Your goal >>
Below are some records; return each one exactly as written.

Data excerpts >>
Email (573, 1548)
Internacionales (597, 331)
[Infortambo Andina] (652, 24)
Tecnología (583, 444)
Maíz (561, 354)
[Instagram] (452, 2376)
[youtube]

Task solution >>
Email (573, 1548)
Internacionales (597, 331)
[Infortambo Andina] (652, 24)
Tecnología (583, 444)
Maíz (561, 354)
[Instagram] (452, 2376)
[youtube]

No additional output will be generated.